What is Pastoral Counseling?
Pastoral Counseling is a ministry of mental health that blends spirituality, theology, and faith with methods of contemporary and traditional counseling and offers a holistic approach to the "care of the soul.”
Pastoral counselors are specifically trained as therapists with a foundation of spirituality. Counselors are both lay people and ordained clergy who have advanced clinical training in psychology. For most individuals, pastoral counseling consists of confidential weekly visits for the purpose of working through problems that may prevent enjoyment of a full and satisfying life.
What is distinctive about pastoral counseling as a form of psychotherapy?
Most pastoral counselors believe there is a God or divine power in whose image we are created. They believe that we yearn for a transforming connection with the divine and that psychotherapy can mediate the loving and healing nature of being itself.

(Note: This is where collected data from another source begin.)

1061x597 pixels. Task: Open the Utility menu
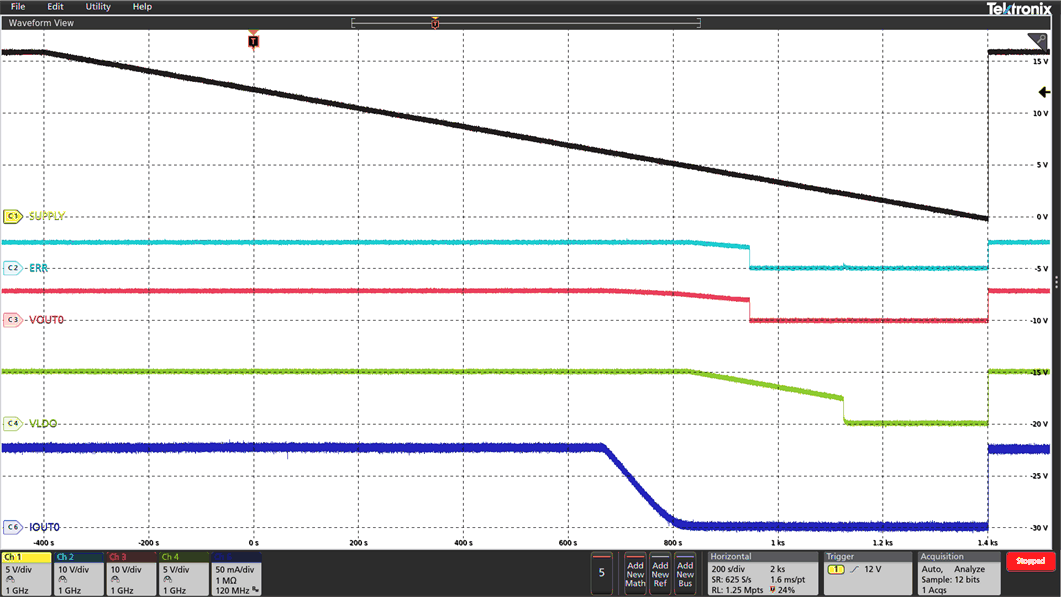pyautogui.click(x=97, y=6)
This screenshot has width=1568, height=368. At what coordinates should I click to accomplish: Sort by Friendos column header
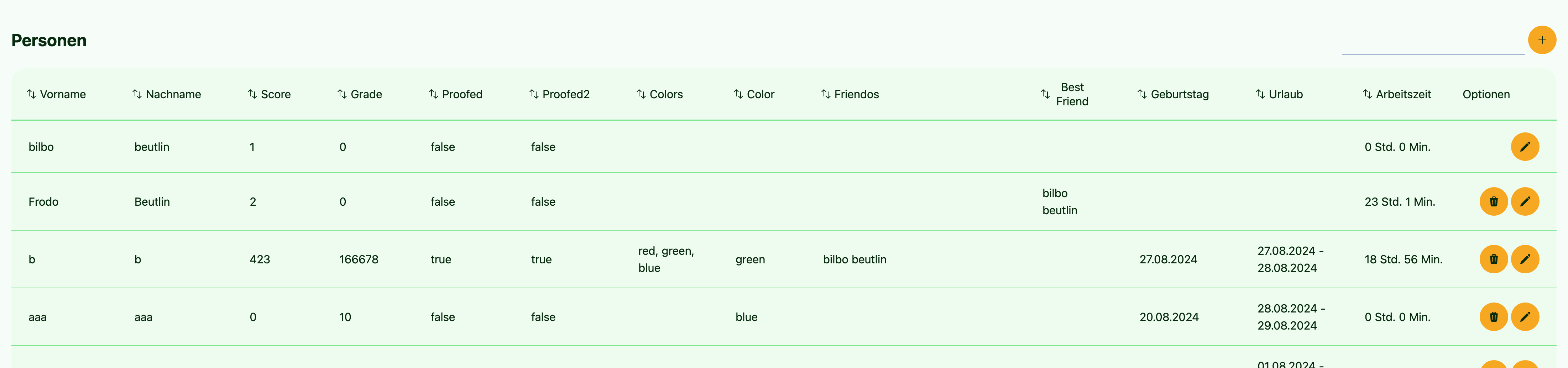850,94
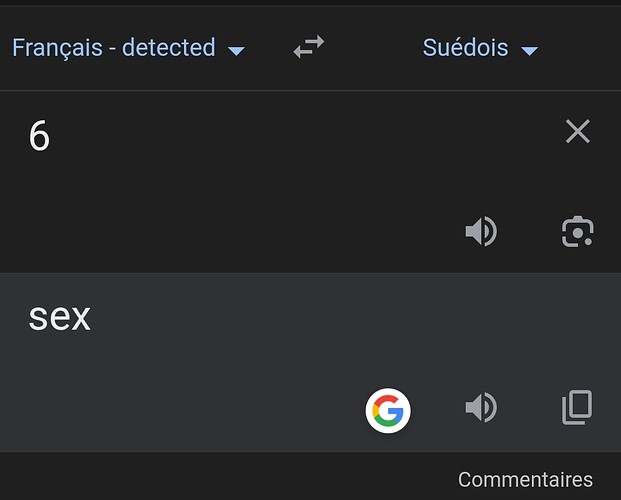Search translation with Google logo button
The width and height of the screenshot is (621, 500).
(388, 410)
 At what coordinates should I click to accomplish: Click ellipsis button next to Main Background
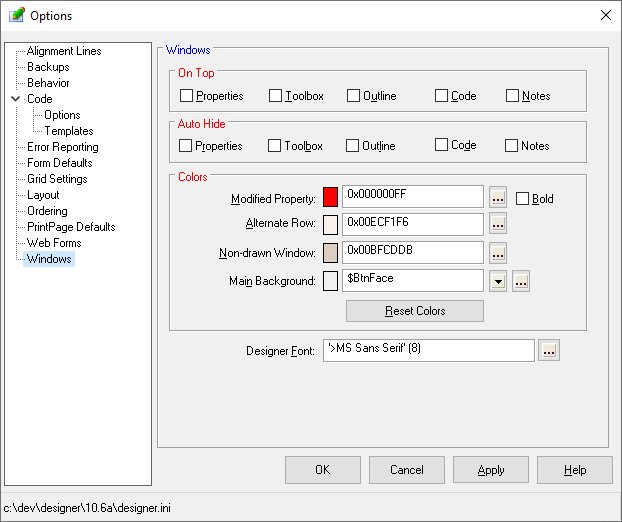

Pastoral counselors often pay special attention to the religious history of the client and the client's family, noting how it may contribute either to the pathology or to the resources needed for coping. (May 1997 edition of The Harvard Mental Health Letter.)
Pastoral Counseling focuses on the process of empowering people to grow into the uniqueness in which they are created, by intentionally “tending to the soul” at a deeper level. Tending and caring for the “soul” is a therapeutic process of discovery and the integration of mind, body & spirit. To care for one’s soul is to tend to the diversity and complexity of daily life. “Soul is not a thing, but a quality or a DIMENSION of experiencing life and ourselves” -Thomas Moore.
Pastoral counseling is a ministry of mental health that blends faith and theology with methods of contemporary and traditional counseling and offers a holistic approach to the "care of the soul.”